Official Town Meeting Vote Select Board Advisory Board

Favorable Action

Favorable Action

Favorable Action

Unanimous

5-0-0

16-0-8

Final Result:

Favorable Action

Community Organization Recommendations
PAX Green Caucus
Official Text of the Article

VOTED: That the Town adopt the following resolution:

A RESOLUTION REGARDING THE PARIS CLIMATE AGREEMENT

WHEREAS the Paris Agreement is now in force under the United Nations Framework Convention on Climate Change (UNFCCC), and the United States of America is an official Party to the Paris Agreement as of 2016;

WHEREAS climate change has already imposed economic and ecological hardships on various people across the world and it poses ever-increasing hardships on the peoples of the world in the future, including the loss of livelihood and possible death;

WHEREAS the Paris Agreement states "the need for an effective and progressive response to the urgent threat of climate change on the basis of the best available scientific knowledge;"

WHEREAS the Paris Agreement states "the importance of education, training, public awareness, public participation, public access to information and cooperation at all levels on the matters addressed in this Agreement;"

WHEREAS the UNFCCC has established a NON-STATE ACTOR ZONE for Climate Action, which provides a process that states, municipalities and other entities can use as "a platform for the exchange of experiences and sharing of best practices on mitigation and adaptation in a holistic and integrated manner";

WHEREAS as of April 2017, at least 2,508 cities, towns, and communities worldwide have registered their support for the Paris Agreement on the Non-State Zone platform.

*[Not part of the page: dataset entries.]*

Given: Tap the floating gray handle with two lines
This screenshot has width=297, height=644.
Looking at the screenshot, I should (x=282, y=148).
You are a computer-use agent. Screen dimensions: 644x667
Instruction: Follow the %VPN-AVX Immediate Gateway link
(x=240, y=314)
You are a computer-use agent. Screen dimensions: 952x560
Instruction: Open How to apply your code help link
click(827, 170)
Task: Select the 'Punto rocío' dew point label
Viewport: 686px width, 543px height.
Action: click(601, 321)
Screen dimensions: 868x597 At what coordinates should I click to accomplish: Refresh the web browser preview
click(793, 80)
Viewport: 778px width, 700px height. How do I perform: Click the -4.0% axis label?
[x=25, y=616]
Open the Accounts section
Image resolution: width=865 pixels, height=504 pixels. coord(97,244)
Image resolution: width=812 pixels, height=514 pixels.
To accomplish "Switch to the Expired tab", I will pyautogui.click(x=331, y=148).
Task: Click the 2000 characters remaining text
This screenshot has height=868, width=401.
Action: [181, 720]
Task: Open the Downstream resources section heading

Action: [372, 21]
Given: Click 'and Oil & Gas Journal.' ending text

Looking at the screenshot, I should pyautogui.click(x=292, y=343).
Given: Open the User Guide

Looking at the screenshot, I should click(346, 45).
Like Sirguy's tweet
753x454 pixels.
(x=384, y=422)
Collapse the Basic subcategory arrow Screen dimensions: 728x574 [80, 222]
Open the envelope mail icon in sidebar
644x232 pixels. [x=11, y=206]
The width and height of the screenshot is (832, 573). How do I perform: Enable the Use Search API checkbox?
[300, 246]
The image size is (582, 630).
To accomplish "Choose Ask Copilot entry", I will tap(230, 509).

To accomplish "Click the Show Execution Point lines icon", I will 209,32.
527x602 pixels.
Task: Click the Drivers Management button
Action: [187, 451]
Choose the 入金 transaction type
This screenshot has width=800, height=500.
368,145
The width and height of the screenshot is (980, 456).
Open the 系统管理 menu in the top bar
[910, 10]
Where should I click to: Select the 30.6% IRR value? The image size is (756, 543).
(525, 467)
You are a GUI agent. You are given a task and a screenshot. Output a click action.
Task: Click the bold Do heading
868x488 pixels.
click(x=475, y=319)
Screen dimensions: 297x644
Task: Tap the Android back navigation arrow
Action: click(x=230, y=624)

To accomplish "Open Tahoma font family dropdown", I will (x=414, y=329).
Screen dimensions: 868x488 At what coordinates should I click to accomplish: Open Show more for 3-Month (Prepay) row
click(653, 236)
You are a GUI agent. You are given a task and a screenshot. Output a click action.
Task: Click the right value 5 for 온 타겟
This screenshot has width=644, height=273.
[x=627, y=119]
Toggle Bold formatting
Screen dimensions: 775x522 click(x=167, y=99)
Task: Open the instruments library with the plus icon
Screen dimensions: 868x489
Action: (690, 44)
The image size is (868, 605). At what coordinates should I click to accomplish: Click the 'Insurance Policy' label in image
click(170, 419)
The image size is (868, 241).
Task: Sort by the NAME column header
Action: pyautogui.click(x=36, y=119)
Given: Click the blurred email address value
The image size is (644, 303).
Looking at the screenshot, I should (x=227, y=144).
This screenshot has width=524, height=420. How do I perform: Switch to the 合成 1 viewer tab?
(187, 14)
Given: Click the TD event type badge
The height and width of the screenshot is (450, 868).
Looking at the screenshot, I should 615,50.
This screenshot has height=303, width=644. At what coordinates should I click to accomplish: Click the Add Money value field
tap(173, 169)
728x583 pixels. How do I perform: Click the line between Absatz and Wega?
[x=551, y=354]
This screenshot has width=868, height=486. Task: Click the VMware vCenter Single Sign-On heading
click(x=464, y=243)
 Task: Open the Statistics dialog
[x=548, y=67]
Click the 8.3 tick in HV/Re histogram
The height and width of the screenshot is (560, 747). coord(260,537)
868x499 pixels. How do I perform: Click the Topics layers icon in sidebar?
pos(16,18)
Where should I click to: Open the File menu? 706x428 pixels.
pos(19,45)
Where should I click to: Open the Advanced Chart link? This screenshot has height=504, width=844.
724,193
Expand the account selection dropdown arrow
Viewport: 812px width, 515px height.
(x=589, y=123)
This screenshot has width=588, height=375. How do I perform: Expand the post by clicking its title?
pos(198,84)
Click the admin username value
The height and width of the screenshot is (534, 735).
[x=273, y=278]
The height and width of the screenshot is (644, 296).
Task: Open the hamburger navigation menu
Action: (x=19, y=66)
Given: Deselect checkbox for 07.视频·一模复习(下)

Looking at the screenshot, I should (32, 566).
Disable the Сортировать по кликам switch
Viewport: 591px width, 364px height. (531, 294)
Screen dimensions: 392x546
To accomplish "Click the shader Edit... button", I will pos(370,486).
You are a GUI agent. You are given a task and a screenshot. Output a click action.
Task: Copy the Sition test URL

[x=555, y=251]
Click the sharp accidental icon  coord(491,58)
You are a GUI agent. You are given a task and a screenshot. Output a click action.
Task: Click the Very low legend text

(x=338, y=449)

This includes American cities as diverse as Anchorage, Baltimore, Berkeley, Cleveland, Dallas, Las Vegas, Pittsburgh, Sacramento and Savannah; and locally Boston, Cambridge, Medford and Somerville;

WHEREAS each country signing the Paris Climate Agreement (UNFCCC) sets its own aspirational climate goals, which encourages each Non-State Actor to do the same, to be evaluated every 5 years; The Town of Brookline should set its own aspirational climate action goals for recurring evaluation;

WHEREAS, as a town of diverse and well-educated and informed citizens, Brookline is able to play a leading role relative to other cities and towns within Massachusetts and the U.S. in both mitigating and adapting to climate change;

WHEREAS the Paris Agreement requires that all parties should pursue efforts to help keep the global increase in average temperature due to human-caused climate change to no more than 2.0 degrees Celsius (3.6 degrees Fahrenheit) above pre-industrial levels, and to 1.5 degrees Celsius if possible;

BE IT RESOLVED THAT the Town of Brookline:

1. Understands it to be a moral and political obligation of the Town to commit to pursue upholding and adhering to the Paris Agreement of 2015.

2. Commits to register its support for implementing the Paris Agreement on the NonState Zone platform, as other U.S. cities and towns have done.

3. Commits to file its existing 2012 Climate Action Plan as amended in 2015, which was intended to meet the objectives of the Massachusetts Global Warming Solutions
Act of 2008, on the Non-State Platform, as other U.S cities and towns have done.

4. Commits to a goal of developing a revised town plan during 2018 to mitigate and adapt to human-caused climate change that may take a leading role above and beyond
those plans of the State of Massachusetts and the "nationally determined contribution" of the U.S. government, in order to help insure that those state and
federal plans are achieved faster and more thoroughly due to Brookline's actions.

5. Continue educating the citizens of Brookline about the dangers that climate change pose in both the short and long run to the world, in general, and to Massachusetts in particular. This enhanced education will, presumably, facilitate and accelerate both the voluntary and mandatory actions that the citizens of Brookline will take to help slow the rate of climate change.